WHAT TO DO:
1. Using the text on Saniya Habboub that follows, decide whether each statement agrees with it. (a) Habboub's father was a leather merchant. (b) Habboub trained in the medical program of the American University of Beirut. (c) The Lebanese government gave Habboub a "Health Medal of Merit" in 1982. For each, answer yes or no and quote the deciding words.
2. Reproduce the passage of the text on Saniya Habboub below, starting with "Lebanese physician (1901–1983)" and going on through "Later she worked with the Lebanese Red Cross.".
(PAGE TEXT Opens)
= Saniya Habboub =

Lebanese physician (1901–1983)

Saniya Habboub

Saniya M. Habboub (first name is also seen as Saniyeh, Sania, or Saniyya) (سنية حبوب; 1901 — September 1983) was a Lebanese medical doctor. She was the first Lebanese woman to study medicine abroad and to graduate from the Woman's Medical College of Pennsylvania, where she earned her medical degree in 1931. Later she worked with the Lebanese Red Cross.

==Early life==
Habboub was born in Beirut, to a Muslim family, the daughter of Moustafa Habboub, a Lebanese leather merchant, and his wife Adla al-Jazairy. Her mother was illiterate, but admired educated women, and insisted on Saniya's schooling as a priority. Saniya Habboub attended the American Junior College for Women and the American University of Beirut (AUB). Because women were not admitted to AUB's medical program at the time, she decided to pursue a medical degree in the United States instead, the first Lebanese woman to do so. "Her hair is bobbed", marveled one American newspaper writer, "and in every way she has adopted occidental ways".

Habboub finished medical school at the Woman's Medical College of Pennsylvania in 1931, the school's only Arab graduate. She stayed in the United States into 1932, for further training as an intern in gynecology and obstetrics. She endowed a scholarship at the Woman's Medical College of Pennsylvania in gratitude for the education she received there.

==Career==
Habboub returned to Lebanon in 1932, and opened a small clinic with free services for women who could not afford her fee; she was the first woman physician trained abroad to open a practice in Beirut. Later, she worked with the Lebanese Red Cross. She worked with the Muslim Orphans' Home and the Young Women's Muslim Association, and received a "Health Medal of Merit" in 1982 from the Lebanese government to mark her fiftieth year as a medical doctor.

==Personal life==
Habboub married Muhammad al-Naqqash, a journalist. They had two daughters. She died in 1983, aged 82 years. There is a Sania Habboub Street in the Ramlet al-Baida section of Beirut, named in her memory.
(PAGE TEXT Closes)
(INFORMATION GIVEN Opens)
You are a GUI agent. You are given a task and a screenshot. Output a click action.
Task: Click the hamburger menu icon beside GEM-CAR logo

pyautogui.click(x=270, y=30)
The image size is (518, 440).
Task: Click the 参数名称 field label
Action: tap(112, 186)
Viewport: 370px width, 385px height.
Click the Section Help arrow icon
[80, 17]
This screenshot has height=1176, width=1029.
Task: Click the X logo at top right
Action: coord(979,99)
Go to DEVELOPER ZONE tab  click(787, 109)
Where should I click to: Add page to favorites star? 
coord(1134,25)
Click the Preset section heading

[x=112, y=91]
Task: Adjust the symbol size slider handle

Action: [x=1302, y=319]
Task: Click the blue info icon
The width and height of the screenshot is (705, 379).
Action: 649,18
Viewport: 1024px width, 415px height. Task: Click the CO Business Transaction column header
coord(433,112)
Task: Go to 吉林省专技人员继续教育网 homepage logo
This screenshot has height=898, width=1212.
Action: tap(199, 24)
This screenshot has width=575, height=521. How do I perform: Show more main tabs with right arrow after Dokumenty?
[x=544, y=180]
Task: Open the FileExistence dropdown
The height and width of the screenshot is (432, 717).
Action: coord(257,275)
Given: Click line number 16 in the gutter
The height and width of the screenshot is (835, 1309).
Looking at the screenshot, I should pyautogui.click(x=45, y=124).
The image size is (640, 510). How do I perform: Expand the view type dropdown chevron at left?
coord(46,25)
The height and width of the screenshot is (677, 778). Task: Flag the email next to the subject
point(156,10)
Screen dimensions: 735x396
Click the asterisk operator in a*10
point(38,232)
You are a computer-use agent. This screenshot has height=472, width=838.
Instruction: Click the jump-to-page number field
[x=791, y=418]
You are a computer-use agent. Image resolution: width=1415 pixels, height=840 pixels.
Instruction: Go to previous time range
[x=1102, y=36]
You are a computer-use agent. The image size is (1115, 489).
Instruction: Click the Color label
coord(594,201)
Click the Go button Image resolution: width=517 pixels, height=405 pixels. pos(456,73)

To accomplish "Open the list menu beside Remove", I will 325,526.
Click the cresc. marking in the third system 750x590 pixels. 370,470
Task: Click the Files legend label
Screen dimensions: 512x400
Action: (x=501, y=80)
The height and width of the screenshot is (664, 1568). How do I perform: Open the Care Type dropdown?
(INFORMATION GIVEN Closes)
TASK RESPONSES:
1.
(a) Yes: "the daughter of Moustafa Habboub, a Lebanese leather merchant"
(b) No: "Because women were not admitted to AUB's medical program at the time, she decided to pursue a medical degree in the United States instead"
(c) Yes: "received a "Health Medal of Merit" in 1982 from the Lebanese government"

2.
Lebanese physician (1901–1983)

Saniya Habboub

Saniya M. Habboub (first name is also seen as Saniyeh, Sania, or Saniyya) (سنية حبوب; 1901 — September 1983) was a Lebanese medical doctor. She was the first Lebanese woman to study medicine abroad and to graduate from the Woman's Medical College of Pennsylvania, where she earned her medical degree in 1931. Later she worked with the Lebanese Red Cross.